Task requirements:
In the material below, which lines hold the word "computer"? Pick each one out.
*** Opening Data records ***
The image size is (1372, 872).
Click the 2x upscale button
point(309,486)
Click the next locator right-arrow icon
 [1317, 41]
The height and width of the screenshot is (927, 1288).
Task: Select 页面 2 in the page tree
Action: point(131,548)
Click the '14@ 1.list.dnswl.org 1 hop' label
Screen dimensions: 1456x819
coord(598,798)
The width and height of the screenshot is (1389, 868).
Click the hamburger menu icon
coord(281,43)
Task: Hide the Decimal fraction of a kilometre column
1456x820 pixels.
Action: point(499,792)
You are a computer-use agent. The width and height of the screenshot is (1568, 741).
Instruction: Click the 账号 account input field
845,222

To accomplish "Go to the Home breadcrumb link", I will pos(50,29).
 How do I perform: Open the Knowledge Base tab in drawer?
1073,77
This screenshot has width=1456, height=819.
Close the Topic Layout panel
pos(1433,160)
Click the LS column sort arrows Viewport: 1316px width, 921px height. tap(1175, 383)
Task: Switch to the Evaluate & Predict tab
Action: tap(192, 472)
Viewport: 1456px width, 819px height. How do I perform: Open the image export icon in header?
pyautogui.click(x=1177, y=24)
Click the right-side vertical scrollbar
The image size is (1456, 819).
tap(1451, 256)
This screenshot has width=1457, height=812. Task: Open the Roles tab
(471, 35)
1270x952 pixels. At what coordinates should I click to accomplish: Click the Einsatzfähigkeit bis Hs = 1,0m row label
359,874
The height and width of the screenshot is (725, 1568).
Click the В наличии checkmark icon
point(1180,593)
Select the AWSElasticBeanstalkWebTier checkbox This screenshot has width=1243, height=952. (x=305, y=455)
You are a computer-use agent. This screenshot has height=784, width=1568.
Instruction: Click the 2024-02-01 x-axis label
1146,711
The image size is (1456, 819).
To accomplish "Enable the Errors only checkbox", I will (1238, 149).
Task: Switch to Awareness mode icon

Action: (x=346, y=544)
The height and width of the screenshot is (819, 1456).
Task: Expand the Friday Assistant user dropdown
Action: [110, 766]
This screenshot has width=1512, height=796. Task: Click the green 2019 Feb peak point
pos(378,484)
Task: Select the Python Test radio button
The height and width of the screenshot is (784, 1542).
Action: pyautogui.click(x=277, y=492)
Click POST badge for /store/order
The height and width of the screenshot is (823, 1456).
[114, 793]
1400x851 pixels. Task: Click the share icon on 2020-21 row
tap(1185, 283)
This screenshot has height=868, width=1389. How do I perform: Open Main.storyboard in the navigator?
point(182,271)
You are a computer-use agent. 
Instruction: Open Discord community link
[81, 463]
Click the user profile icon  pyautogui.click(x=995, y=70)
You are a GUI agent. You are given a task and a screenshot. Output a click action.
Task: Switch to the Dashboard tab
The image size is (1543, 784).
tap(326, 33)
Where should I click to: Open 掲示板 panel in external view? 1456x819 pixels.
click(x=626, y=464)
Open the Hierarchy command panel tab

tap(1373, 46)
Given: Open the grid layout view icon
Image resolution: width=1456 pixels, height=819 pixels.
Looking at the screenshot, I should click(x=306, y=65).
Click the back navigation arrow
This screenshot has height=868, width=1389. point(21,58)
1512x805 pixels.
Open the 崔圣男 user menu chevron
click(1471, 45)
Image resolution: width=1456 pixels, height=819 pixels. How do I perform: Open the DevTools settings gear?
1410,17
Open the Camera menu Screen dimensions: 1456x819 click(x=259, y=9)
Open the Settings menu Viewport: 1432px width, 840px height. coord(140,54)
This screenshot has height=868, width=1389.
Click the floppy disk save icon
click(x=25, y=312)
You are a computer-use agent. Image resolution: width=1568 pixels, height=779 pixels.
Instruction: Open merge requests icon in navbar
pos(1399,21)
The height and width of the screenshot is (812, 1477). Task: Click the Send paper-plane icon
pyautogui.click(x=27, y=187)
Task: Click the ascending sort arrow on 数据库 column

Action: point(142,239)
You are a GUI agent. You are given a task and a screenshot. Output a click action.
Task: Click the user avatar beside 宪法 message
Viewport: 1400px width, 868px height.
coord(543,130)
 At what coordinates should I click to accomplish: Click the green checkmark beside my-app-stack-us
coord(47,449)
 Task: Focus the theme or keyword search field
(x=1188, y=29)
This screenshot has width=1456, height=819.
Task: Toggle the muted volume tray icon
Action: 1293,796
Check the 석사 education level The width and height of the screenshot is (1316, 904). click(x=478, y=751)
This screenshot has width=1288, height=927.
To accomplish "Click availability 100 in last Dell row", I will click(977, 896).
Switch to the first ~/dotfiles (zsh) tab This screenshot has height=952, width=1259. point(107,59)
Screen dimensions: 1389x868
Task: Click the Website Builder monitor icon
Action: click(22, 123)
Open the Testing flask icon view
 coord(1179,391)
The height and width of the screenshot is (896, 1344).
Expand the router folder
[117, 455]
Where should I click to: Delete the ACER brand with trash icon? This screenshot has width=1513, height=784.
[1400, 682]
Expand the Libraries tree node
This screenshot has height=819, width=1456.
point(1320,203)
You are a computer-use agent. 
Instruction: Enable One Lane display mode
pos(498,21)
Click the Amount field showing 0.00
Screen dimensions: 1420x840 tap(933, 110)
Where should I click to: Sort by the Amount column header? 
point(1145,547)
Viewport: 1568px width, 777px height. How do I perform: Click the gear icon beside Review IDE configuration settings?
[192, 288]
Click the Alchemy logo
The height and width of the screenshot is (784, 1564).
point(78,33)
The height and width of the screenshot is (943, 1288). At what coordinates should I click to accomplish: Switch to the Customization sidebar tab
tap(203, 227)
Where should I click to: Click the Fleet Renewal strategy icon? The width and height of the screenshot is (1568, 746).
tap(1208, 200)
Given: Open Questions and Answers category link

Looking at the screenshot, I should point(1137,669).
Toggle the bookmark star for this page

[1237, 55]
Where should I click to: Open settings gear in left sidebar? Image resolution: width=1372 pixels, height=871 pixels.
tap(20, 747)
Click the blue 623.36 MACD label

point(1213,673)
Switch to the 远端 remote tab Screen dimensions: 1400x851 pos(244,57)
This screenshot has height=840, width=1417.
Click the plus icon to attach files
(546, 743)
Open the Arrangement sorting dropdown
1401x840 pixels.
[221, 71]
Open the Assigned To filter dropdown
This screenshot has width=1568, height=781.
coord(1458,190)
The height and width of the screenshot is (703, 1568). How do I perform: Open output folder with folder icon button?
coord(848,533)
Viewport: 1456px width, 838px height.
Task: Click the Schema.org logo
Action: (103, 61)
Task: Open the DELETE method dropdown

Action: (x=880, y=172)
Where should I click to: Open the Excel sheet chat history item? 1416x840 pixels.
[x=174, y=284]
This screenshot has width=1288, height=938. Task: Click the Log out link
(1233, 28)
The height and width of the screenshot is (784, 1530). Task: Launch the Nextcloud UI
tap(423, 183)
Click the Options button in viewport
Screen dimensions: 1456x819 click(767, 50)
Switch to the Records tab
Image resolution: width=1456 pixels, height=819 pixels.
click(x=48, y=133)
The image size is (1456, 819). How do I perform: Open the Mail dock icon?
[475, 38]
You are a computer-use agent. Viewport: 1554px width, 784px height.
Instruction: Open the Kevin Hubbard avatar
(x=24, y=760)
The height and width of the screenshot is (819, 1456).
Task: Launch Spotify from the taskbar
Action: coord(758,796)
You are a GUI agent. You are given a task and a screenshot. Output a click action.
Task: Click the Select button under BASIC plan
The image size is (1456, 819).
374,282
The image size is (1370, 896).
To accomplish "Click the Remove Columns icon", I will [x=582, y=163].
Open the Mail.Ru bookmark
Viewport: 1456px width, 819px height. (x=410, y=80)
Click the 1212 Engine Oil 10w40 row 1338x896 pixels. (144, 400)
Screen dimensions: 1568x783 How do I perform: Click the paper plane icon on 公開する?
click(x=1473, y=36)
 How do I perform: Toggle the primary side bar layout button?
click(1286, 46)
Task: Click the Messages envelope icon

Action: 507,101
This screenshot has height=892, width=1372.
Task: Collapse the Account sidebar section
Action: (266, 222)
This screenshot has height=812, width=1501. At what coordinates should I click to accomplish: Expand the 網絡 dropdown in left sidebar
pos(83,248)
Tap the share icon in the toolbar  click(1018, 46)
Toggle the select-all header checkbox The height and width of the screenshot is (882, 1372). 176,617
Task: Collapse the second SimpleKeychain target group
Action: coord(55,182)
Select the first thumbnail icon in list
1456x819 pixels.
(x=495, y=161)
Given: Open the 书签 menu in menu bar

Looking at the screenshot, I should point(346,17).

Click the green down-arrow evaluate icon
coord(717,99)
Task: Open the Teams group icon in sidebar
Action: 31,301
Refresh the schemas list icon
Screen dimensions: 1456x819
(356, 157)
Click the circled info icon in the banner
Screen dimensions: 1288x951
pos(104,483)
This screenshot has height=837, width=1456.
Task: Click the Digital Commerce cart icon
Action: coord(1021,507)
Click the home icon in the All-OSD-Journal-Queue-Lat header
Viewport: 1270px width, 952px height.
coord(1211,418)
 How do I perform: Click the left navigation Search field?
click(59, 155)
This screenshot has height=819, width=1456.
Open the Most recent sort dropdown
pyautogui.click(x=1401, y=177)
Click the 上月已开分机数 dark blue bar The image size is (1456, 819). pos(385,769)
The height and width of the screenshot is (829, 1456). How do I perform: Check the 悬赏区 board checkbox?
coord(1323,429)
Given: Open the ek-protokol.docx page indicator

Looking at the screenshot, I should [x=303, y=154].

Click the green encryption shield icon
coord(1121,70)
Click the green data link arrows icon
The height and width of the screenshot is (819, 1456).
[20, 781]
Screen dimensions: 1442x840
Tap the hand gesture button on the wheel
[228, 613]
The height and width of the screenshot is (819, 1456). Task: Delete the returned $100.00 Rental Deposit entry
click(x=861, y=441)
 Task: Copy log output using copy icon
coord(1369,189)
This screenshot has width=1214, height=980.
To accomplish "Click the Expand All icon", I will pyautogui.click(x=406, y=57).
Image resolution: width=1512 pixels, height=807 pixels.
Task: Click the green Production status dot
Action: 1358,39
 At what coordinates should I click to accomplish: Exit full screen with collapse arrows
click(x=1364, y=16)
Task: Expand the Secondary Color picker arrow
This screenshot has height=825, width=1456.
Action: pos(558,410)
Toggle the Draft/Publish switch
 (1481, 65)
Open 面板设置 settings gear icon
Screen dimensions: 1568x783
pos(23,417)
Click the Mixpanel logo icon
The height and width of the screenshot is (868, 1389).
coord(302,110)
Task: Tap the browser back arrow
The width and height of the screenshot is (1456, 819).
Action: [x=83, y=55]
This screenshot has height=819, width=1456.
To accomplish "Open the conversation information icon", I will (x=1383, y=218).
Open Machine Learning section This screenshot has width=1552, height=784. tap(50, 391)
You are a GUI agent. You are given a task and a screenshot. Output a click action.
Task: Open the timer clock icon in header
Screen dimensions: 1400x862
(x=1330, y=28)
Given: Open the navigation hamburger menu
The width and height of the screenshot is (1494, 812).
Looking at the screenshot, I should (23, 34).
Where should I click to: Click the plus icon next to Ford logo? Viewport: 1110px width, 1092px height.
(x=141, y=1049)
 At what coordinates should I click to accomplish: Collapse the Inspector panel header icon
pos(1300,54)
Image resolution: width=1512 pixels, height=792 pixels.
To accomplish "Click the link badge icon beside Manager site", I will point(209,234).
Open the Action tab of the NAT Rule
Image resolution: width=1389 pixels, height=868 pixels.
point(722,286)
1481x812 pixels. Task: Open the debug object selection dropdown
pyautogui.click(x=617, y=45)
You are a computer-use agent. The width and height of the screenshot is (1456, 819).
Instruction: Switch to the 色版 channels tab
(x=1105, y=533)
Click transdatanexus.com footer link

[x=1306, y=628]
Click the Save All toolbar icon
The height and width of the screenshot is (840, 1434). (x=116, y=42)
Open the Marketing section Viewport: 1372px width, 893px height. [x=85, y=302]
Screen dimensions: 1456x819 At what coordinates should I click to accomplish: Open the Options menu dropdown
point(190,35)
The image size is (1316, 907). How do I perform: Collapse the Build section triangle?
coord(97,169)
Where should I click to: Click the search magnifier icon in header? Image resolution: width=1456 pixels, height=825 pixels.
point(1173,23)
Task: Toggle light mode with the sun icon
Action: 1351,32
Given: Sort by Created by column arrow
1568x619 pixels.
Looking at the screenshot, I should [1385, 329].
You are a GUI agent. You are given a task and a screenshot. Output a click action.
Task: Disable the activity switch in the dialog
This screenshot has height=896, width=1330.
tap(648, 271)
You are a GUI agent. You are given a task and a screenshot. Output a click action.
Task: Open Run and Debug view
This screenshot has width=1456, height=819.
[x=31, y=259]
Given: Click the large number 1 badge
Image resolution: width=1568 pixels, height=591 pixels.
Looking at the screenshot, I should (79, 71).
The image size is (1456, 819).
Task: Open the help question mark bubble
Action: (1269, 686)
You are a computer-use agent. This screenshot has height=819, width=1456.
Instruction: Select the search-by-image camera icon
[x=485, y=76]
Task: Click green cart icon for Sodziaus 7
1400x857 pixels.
*** Closing Data records ***
Response to the exercise:
You are a computer-use agent. The width and height of the screenshot is (1568, 741).
You are a computer-use agent. This screenshot has height=784, width=1568.
You are a computer-use agent. 
You are a computer-use agent. Image resolution: width=1568 pixels, height=779 pixels.
You are a computer-use agent. 
You are a computer-use agent. Viewport: 1554px width, 784px height.
You are a computer-use agent. The width and height of the screenshot is (1456, 819).
You are a computer-use agent. This screenshot has height=819, width=1456.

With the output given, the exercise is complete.